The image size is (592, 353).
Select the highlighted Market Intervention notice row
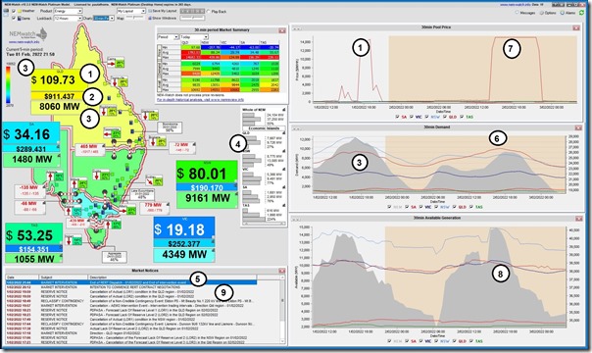131,282
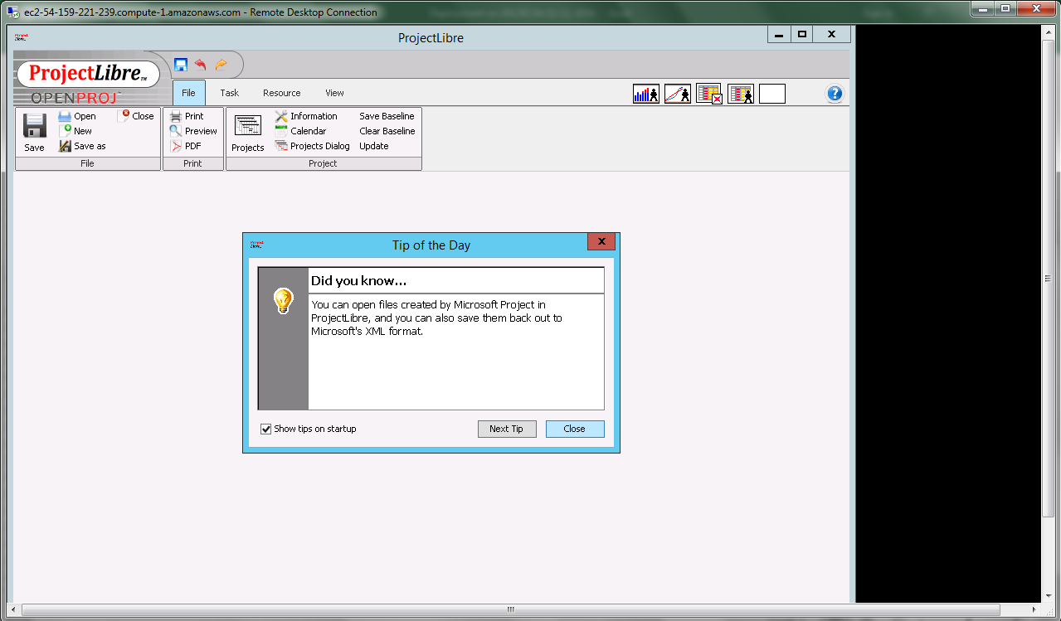
Task: Click the undo arrow in quick toolbar
Action: tap(200, 65)
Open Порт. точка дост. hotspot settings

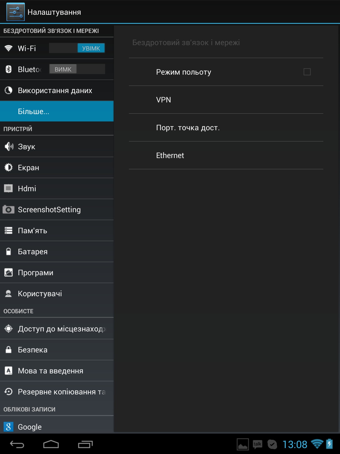point(226,128)
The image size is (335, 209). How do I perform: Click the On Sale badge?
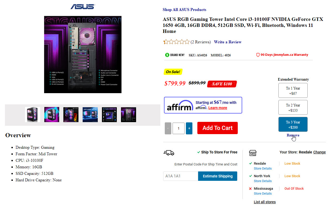click(x=173, y=72)
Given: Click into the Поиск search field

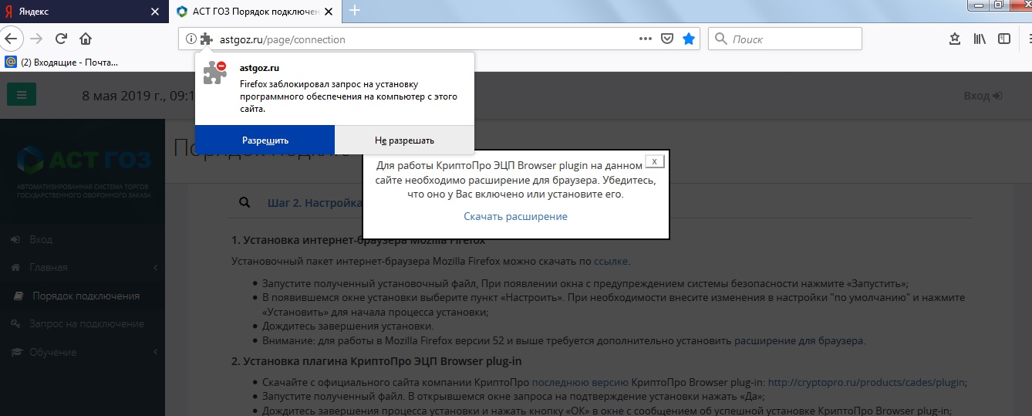Looking at the screenshot, I should tap(794, 39).
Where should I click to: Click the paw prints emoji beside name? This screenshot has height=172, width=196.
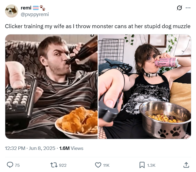point(43,8)
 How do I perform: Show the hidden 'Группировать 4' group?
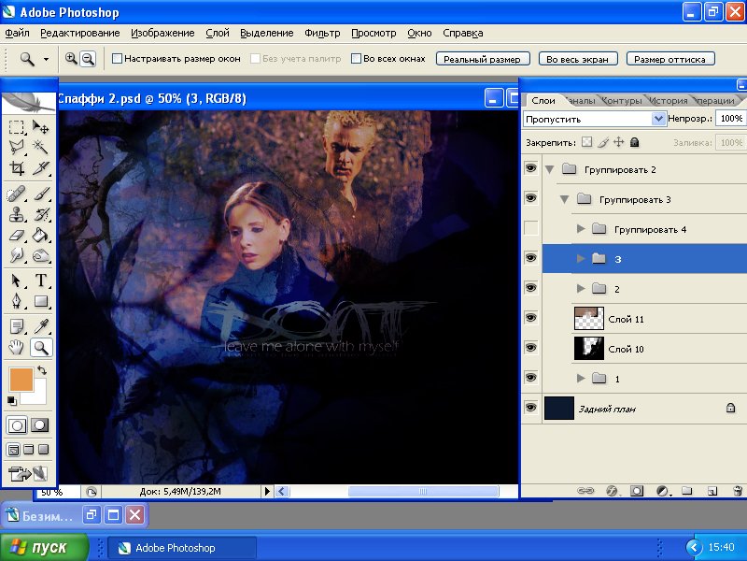tap(531, 229)
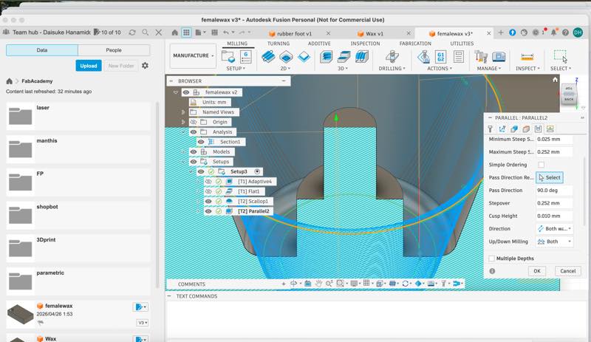Open the New Setup icon

coord(228,57)
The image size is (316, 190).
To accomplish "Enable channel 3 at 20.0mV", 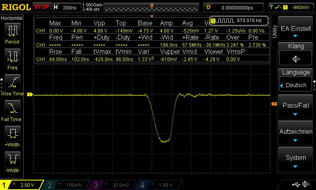I will click(x=113, y=185).
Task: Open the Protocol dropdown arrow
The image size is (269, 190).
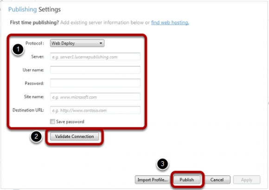Action: (x=101, y=43)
-*-
Instructions for the task: What is wanted is an exact copy of the lines from the line with "Task: Open the Protocol dropdown arrow" through the end of the records, both ends included, pictures excluded.

Result of the task:
Task: Open the Protocol dropdown arrow
The image size is (269, 190).
Action: (x=101, y=43)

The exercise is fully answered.